About the job
At Crusoe, our mission is to accelerate the abundance of energy and intelligence. We are building the infrastructure that empowers individuals to use AI creatively without compromising on scale, speed, or sustainability.
Join us in leading the AI revolution with innovative technology at Crusoe. As part of our team, you'll contribute to significant advancements, effect real change, and be at the forefront of responsible and transformative cloud infrastructure.
About This Role:
The Crusoe Cloud Software Development team is on the lookout for an enthusiastic and seasoned Senior Staff Software Engineer who specializes in Hypervisor Virtualization and Research. This key position is vital for designing, developing, and optimizing our virtualization technologies, specifically designed for an AI-centric cloud infrastructure. A profound understanding of hypervisor internals, CPU and memory virtualization, I/O virtualization, and performance optimization is crucial for creating reliable, high-performance, and secure virtualized environments that will support our pioneering AI products. This is a full-time opportunity.

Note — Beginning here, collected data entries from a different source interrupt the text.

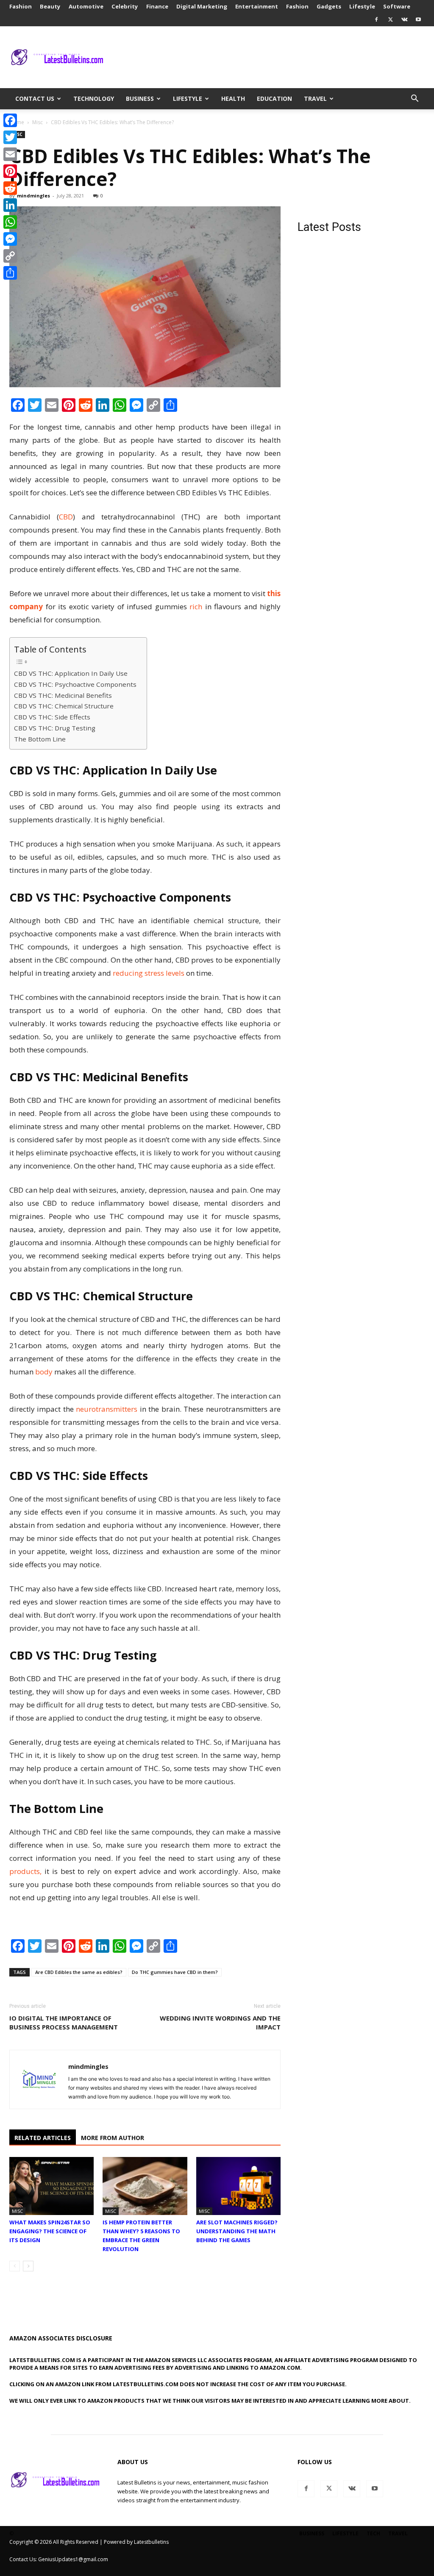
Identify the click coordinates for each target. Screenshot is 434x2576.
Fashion (20, 6)
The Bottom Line (40, 739)
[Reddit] (10, 188)
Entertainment (256, 6)
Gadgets (329, 6)
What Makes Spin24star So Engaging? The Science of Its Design (49, 2231)
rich (195, 606)
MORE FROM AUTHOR (112, 2138)
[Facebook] (376, 19)
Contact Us (34, 98)
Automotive (86, 6)
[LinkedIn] (10, 205)
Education (274, 98)
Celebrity (124, 6)
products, (25, 1871)
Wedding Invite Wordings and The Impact (220, 2022)
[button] (414, 99)
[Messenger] (10, 238)
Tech (373, 2533)
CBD (66, 517)
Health (233, 98)
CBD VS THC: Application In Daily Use (71, 673)
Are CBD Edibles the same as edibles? (78, 1972)
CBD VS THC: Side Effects (53, 717)
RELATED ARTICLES (42, 2138)
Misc (37, 122)
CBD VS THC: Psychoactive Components (76, 684)
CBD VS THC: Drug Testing (55, 728)
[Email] (10, 154)
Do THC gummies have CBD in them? (175, 1972)
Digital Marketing (201, 6)
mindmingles (33, 195)
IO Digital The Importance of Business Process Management (63, 2022)
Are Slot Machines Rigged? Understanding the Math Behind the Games (237, 2231)
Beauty (50, 6)
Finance (157, 6)
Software (396, 6)
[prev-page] (14, 2266)
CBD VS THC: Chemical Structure (64, 706)
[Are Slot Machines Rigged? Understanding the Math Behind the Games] (238, 2186)
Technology (93, 98)
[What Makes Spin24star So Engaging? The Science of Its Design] (51, 2186)
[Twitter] (390, 19)
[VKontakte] (404, 19)
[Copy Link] (10, 255)
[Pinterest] (10, 171)
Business (140, 98)
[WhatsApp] (10, 222)
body (44, 1372)
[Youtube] (418, 19)
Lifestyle (362, 6)
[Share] (10, 272)
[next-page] (28, 2266)
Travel (315, 98)
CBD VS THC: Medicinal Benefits (64, 695)
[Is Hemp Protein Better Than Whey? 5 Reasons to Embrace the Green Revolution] (145, 2186)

What You’ll Be Working On:
Hypervisor Development & Optimization: Design, develop, and optimize essential hypervisor components (e.g., KVM, QEMU, or bespoke solutions) to maximize performance and efficiency for AI workloads, concentrating on CPU, memory, and I/O virtualization techniques.
Virtualization Research & Innovation: Engage in comprehensive research on advanced virtualization technologies, investigating innovative methods for isolating and accelerating AI computing, storage, and networking resources. Identify and prototype new virtualization features and enhancements to elevate density, throughput, and latency.
Virtual Hardware & Device Emulation: Create and refine virtual hardware components and device emulation, ensuring peak performance and compatibility for specialized AI accelerators (e.g., GPUs, DPUs) within the virtualized ecosystem.
Performance Analysis & Tuning: Assess and enhance the performance of the entire virtualization stack, from the hypervisor to the virtualized guest OS, with a focus on optimization for AI/ML workloads, including profiling, bottleneck detection, and implementing low-level enhancements.
System-Level Troubleshooting: Identify and resolve intricate system issues within the virtualization layer, collaborating closely with hardware and guest OS teams to debug and tackle integration challenges.